And In The Beginning

 

  

 

 

 

 

CRYSTAL CURLS

 

By

 

Kalli Deschamps

 

            3:35 P.M. Almost time to feed. I took off my glasses, closed the yellow pad and looked out the window. Ed had finished plowing; twelve inches of snow on the level. It took a while to clean it all after last week’s storm. Maybe this was the end. Not an easy job with a twenty-year old John Deere tractor. We’d never had a real plow; just a blade on the back and a loader on the front. As I watched, he headed toward the shop; our winter home for the Kawasaki. We had traded our oldest tractor for an ATV. This was our first year to feed with it; an experiment that seemed to be working.

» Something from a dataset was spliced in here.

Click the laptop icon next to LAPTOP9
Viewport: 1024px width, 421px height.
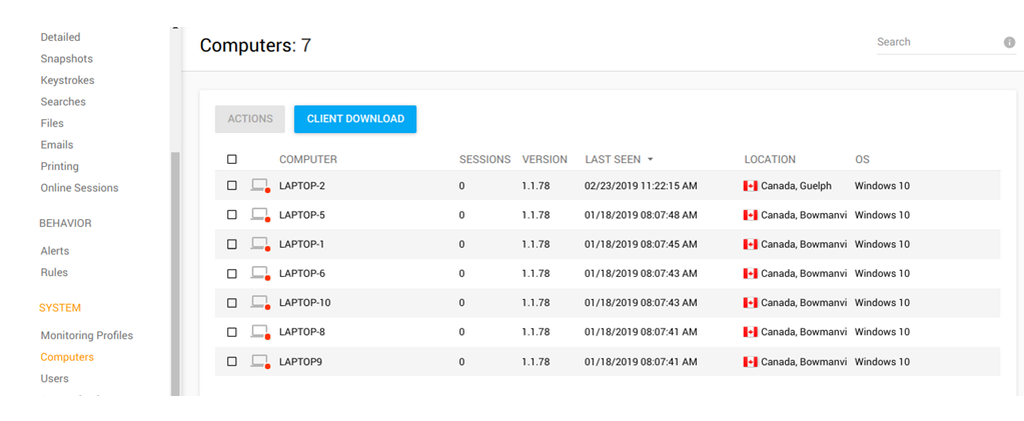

            After twenty years it was still hard to believe we had built all this; the buildings, corrals, fences. It spread before me as I looked from the deck, through the yard and across the rolling hills. This was our home. But more than that – it was our life. Its beauty is hard to describe. Deep umber buildings poked from cornices that seemed to cut holes through the brilliant snow. Cerulean blue was the color of the sky streaking toward amethyst as it outlined the crest of the hills. Late afternoon sun gave lie to the sub-zero temperatures, but the air was calm on this typical winter day in Western Montana. I smiled and stopped as my foot touched the upper stair. A shadow passed the corner of my eye. A bird? No. Smoke? There it was again. A curl. That’s what it was. A small curl that rose with a lazy insolence from the surface of a top-heavy cornice. I wondered how that mountain of snow could sustain its precarious grip on the edge of the barn roof. There was a second curl. This one seemed to mock me. His shrill voice drifted through the placid air. “You think I’m alone. I see you there watching the sun glint through the placid air. Does it form a halo as my particles curl and drift into the blue? Fool’s gold. You just wait. I’m not alone. More are following. We’ll turn your pristine world into a first-class nightmare.”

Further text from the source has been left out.